JobParametersInterface
: Defines the attributes of an auto-regression job.
class AutoRegressionParameters(JobParametersInterface):
"""
A class used for creating auto-regression job.
"""
...
Please check the source code jade.extensions.demo.autoregression_paramters.
JobInputsInterface
: Defines the available input parameters for all aut-regression jobs.
class AutoRegressionInputs(JobInputsInterface):
"""
A class used for configuring auto-regression analysis jobs.
"""
INPUTS_FILE = "inputs.json"
...
Please check the source code jade.extensions.demo.autoregression_inputs.
Note
It’s the user’s responsibility to generate the inputs.json
file that would be
consumed by this class. For this demo
extension, there’s a script file used for creating
the json file. In this demo, the inputs.json
was created using this Python
script.
JobConfiguration
: Defines a batch of auto-regression jobs to be executed.

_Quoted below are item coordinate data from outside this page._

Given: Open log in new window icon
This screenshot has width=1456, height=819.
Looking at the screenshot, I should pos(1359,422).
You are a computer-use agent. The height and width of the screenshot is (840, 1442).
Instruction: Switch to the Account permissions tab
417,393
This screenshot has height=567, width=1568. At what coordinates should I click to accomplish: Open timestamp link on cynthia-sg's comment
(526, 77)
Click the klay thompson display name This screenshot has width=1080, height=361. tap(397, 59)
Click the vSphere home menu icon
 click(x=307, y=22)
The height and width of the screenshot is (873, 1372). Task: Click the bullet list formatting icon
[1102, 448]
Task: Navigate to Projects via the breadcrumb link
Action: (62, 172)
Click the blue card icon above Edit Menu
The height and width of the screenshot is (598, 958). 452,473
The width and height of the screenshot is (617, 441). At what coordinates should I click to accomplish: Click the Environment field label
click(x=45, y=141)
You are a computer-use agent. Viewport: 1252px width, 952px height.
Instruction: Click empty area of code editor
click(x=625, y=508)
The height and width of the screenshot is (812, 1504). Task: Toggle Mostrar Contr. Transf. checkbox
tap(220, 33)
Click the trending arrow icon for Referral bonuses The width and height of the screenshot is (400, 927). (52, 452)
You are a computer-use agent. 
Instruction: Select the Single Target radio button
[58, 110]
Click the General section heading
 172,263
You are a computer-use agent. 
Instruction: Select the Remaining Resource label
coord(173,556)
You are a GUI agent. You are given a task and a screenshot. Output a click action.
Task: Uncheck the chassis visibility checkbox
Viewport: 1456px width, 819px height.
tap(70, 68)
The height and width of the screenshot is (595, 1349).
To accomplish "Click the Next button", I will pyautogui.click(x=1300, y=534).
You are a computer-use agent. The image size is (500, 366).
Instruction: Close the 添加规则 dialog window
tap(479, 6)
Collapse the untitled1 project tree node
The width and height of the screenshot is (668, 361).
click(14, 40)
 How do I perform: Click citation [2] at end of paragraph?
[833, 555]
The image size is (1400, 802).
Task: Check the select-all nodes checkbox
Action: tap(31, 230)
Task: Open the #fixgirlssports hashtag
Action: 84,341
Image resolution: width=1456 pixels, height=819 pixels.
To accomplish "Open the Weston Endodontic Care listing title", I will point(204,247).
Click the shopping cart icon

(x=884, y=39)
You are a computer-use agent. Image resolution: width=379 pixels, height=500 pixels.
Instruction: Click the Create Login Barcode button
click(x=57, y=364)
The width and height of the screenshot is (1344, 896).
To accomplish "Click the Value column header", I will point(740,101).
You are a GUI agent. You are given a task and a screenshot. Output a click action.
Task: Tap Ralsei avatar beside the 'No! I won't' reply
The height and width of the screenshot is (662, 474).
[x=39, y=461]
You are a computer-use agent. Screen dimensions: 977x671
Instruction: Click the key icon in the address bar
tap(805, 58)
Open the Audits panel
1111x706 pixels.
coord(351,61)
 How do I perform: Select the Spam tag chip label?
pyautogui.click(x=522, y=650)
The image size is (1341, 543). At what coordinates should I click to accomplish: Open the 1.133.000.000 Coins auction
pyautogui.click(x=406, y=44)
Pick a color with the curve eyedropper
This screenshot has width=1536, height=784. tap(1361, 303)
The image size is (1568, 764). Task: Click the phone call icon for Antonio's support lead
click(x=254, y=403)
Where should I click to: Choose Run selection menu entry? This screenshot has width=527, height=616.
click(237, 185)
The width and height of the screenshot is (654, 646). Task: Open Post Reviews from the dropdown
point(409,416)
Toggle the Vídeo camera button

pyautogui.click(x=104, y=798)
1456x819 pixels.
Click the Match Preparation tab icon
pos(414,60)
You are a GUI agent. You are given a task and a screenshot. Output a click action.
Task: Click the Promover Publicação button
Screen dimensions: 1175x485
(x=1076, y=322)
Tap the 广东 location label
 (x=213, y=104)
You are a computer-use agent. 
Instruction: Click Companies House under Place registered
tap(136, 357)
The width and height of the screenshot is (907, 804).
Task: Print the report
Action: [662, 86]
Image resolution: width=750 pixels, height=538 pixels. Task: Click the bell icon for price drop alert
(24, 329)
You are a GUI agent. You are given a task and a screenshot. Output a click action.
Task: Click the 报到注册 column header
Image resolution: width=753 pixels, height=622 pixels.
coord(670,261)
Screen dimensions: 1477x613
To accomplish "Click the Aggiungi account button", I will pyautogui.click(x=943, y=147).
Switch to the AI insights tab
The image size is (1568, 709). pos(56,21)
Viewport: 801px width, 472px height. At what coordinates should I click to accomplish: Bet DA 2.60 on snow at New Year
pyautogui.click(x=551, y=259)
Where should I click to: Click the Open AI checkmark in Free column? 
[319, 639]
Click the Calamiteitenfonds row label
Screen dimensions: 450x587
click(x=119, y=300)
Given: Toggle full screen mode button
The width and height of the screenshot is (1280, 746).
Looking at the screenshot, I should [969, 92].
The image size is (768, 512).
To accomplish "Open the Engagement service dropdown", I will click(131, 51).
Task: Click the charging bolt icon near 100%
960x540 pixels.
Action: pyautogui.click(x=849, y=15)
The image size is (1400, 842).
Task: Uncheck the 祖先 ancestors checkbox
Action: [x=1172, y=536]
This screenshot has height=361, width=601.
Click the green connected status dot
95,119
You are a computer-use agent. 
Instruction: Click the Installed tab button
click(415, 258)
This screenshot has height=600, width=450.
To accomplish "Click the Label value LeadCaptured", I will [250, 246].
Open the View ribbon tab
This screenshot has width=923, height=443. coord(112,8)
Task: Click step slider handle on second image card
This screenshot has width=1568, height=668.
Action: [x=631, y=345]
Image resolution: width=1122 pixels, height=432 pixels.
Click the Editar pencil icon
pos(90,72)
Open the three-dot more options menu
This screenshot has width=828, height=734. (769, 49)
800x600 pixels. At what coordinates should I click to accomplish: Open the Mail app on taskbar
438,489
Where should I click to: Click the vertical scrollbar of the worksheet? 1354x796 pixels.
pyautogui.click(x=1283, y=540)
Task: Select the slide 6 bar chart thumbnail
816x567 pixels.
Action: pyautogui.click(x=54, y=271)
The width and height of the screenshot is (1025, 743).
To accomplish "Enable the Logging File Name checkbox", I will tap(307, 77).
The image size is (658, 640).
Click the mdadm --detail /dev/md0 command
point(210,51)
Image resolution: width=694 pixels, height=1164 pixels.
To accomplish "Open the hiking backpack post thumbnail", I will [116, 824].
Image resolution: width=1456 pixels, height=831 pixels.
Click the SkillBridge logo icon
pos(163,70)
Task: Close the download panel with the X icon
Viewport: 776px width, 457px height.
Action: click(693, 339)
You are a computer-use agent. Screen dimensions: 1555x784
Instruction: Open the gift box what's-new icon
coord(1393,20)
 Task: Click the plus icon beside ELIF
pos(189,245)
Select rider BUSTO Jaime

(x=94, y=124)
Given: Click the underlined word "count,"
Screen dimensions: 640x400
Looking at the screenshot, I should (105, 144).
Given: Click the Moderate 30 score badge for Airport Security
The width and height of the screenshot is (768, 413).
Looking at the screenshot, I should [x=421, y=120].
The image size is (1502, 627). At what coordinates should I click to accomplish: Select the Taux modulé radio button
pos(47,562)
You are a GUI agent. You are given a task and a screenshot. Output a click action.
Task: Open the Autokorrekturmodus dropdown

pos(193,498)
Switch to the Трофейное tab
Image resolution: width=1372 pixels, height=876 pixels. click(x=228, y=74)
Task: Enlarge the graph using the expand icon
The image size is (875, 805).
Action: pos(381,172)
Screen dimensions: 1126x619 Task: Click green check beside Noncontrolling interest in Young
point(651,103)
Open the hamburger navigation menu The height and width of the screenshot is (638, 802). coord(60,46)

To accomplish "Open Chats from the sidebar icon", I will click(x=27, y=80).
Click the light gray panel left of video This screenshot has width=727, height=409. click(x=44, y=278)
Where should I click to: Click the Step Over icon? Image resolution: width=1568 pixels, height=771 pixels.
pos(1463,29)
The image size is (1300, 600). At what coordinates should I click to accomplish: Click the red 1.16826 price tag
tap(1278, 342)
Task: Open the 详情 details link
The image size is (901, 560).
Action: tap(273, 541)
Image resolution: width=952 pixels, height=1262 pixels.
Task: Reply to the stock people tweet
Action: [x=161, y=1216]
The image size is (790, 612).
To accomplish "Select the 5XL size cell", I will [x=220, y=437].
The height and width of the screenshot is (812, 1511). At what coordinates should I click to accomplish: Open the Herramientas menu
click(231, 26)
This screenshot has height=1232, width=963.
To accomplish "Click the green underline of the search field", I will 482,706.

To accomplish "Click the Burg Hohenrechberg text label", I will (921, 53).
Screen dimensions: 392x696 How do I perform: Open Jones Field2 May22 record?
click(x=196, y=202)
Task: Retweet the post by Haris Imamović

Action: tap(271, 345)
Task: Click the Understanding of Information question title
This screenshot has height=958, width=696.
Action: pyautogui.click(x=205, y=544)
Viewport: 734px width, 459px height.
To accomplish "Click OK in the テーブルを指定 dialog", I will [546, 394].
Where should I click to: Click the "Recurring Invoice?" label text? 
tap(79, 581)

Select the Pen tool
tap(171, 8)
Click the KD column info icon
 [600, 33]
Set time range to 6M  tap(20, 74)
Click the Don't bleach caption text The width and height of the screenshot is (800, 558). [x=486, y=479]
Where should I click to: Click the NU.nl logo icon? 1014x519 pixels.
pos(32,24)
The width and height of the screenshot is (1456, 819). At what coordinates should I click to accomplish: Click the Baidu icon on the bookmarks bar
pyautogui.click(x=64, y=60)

class AutoRegressionConfiguration(JobConfiguration):
"""
A class used to configure auto-regression jobs
"""
...
JobExecutionInterface
: Code to run a auto-regression job.
Please checkout the source code jade.extensions.demo.autoregression_configuration.
class AutoRegressionExecution(JobExecutionInterface):
"""
A class used for auto-regression job execution on computer.
"""
...
Please checkout the source code jade.extensions.demo.autoregression_execution
4. Register Your Extension in JADE¶
All extensions created by users have to be registered so that JADE can recognize it. In JADE, it uses
jade.extensions.registry.py
file to register the extensions.
To register demo
extension, add the followings to EXTENSION_REGISTRY
dictionary.
Extension name
demo
as the key.Job execution class, that is,
demo.autoregression_execution.AutoRegressionExecution
.Job configuration class, that is,
demo.autoregression_configuration.AutoRegressionConfiguration
.
5. Create Functions Consumed by CLI¶
JADE provides consistent CLI commands for all extensions, to enable your extension
to run using JADE CLI. Two functions auto-config
,
run
in cli.py
module should be implemented with exact names defined here.
For demo
extension, the auto_config
and run
functions looks like this,
def auto_config(inputs):
"""
Create a configuration file for demo
:param inputs: str, the path to directory containing autoregression data.
:return: None
"""
...
def run(config_file, name, output, output_format, verbose):
"""Run auto regression analysis through command line"""
...
Please check the source code jade.extensions.demo.cli.
Those two functions are consumed by JADE’s CLI commands jade auto-config
and
jade submit-jobs
separately in command line.
6. Make a Robust Extension via Test¶
Good unit tests and integration tests can make your JADE extension to be robust. Here, JADE uses Pytest framework - https://docs.pytest.org/en/latest/ to perform unit tests and integration tests.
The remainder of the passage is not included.